Kepala BSKAP Pastikan 1,3 Juta Guru Tetap Dapat TPG hingga Pensiun

0

JAKARTA (Suara Karya): Kepala Badan Standar, Kurikulum dan Asesmen Pendidikan (BSKAP), Kementerian Pendidikan, Kebudayaan, Riset dan Teknologi (Kemdikbudristek), Anindito Aditomo memastikan 1,3 juta guru yang sudah menerima tunjangan profesi guru (TPG) tak akan diganggu gugat hingga pensiun. Ketentuan tersebut diatur dalam pasal 145 ayat (1) RUU Sisdiknas.

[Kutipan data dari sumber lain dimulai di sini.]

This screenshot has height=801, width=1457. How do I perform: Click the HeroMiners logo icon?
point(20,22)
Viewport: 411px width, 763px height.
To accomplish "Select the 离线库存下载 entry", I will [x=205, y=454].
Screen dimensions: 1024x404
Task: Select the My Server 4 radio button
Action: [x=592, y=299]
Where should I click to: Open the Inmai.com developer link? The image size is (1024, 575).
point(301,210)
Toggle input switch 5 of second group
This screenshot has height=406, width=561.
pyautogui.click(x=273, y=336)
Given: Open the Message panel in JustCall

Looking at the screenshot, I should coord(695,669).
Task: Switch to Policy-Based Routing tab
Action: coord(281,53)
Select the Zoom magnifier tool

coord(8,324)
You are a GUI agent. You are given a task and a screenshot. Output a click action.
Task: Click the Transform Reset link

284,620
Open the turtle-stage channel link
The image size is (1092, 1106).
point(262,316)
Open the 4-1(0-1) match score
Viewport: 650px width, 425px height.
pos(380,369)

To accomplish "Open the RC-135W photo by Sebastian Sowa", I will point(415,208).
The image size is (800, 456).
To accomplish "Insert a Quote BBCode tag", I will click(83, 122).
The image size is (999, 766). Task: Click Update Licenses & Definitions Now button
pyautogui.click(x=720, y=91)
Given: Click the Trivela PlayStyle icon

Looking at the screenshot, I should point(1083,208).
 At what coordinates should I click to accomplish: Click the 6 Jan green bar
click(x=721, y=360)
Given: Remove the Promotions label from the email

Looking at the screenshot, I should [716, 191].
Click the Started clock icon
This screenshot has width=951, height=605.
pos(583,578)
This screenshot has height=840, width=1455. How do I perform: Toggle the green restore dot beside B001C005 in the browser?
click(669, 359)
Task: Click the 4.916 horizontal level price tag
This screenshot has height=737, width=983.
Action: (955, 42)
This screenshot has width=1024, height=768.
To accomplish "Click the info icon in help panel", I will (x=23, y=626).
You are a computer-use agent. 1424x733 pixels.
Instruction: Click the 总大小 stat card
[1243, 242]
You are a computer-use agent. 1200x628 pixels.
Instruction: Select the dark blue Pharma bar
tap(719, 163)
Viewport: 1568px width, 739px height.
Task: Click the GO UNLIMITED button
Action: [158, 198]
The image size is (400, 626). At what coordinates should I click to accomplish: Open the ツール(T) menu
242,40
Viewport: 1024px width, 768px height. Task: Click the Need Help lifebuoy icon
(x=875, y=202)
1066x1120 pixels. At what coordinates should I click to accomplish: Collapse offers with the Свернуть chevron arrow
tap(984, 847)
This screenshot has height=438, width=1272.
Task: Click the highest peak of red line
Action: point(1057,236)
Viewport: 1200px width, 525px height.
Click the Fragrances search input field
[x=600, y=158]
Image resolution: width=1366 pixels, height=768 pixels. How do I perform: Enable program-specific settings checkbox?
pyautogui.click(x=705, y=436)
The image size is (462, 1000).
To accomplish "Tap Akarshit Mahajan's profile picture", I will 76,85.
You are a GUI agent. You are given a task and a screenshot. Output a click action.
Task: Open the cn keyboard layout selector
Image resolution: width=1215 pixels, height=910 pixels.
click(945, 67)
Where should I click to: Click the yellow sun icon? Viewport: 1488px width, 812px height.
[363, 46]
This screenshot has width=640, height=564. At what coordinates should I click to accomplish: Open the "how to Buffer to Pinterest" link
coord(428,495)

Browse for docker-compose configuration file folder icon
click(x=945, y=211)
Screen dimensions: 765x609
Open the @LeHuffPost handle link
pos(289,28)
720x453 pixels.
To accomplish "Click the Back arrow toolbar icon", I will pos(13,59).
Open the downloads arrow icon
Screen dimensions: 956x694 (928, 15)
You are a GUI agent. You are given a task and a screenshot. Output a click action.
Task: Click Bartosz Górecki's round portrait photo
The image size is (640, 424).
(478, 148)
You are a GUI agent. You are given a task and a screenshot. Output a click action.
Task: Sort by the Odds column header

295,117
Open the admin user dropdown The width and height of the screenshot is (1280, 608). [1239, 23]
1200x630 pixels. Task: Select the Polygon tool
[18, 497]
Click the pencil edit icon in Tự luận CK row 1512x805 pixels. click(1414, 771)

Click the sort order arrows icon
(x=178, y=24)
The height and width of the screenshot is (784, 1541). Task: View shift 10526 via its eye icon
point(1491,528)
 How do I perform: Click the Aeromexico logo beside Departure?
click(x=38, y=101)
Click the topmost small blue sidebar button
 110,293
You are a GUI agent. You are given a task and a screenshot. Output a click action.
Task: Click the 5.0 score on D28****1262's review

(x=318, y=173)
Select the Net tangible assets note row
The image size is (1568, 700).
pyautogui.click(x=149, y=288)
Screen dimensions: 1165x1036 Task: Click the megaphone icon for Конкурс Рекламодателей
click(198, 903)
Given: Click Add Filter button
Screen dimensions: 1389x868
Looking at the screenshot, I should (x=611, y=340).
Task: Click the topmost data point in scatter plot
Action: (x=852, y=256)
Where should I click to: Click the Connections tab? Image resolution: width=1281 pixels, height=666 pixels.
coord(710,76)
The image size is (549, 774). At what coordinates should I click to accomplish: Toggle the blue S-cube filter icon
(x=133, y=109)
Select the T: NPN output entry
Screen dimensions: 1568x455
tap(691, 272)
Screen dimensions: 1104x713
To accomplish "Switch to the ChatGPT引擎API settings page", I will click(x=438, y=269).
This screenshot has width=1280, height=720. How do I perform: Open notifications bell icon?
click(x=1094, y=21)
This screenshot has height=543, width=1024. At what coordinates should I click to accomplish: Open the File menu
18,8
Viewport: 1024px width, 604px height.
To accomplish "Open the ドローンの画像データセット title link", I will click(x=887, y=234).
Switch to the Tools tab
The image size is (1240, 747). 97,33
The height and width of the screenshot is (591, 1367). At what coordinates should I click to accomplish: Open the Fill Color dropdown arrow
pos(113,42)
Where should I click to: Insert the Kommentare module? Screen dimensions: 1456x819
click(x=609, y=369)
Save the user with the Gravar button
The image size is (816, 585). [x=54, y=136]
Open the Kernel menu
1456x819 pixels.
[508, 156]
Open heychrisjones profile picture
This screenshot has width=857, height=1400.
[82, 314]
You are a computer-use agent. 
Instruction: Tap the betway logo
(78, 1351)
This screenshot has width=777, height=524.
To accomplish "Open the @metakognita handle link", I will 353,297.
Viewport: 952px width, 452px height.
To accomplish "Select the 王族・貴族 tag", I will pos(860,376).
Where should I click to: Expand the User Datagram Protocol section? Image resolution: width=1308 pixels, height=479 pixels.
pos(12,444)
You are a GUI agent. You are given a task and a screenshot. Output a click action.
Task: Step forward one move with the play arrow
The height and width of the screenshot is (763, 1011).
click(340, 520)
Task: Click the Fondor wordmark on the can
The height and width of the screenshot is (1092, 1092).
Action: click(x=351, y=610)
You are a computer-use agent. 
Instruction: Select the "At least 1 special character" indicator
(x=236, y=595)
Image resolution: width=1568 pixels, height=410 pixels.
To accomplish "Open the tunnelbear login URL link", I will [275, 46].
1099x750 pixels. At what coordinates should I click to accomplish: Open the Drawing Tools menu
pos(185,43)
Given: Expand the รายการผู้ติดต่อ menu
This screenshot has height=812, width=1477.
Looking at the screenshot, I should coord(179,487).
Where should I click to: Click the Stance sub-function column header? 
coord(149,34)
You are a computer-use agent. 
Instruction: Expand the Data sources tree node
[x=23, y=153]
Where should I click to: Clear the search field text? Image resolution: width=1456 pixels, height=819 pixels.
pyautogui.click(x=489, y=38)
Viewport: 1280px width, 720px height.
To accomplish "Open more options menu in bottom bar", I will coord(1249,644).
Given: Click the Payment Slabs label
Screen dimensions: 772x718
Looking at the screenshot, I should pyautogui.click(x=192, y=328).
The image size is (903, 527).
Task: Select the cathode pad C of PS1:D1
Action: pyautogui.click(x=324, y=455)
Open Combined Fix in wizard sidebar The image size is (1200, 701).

“Secara eksplisit, TPG sudah ada jaminannya. Ada ketentuan transisi yang menjadi pengganti dari undang-undang yang dicabut. Jadi itu aman,” ucap Anindito yang akrab dipanggil Nino dalam diskusi dengan Forum Wartawan Pendidikan dan Kebudayaan (Fortadikbud) tentang RUU Sisdiknas, di Jakarta, Senin (12/9/22).

Seperti diberitakan sebelumnya, hilangnya pasal terkait TPG dalam RUU Sisdiknas telah menimbulkan keresahan di kalangan guru, beberapa waktu lalu. Pemerintah dinilai tidak memperhatikan kesejahteraan guru, yang telah berjasa dalam mencerdaskan anak bangsa.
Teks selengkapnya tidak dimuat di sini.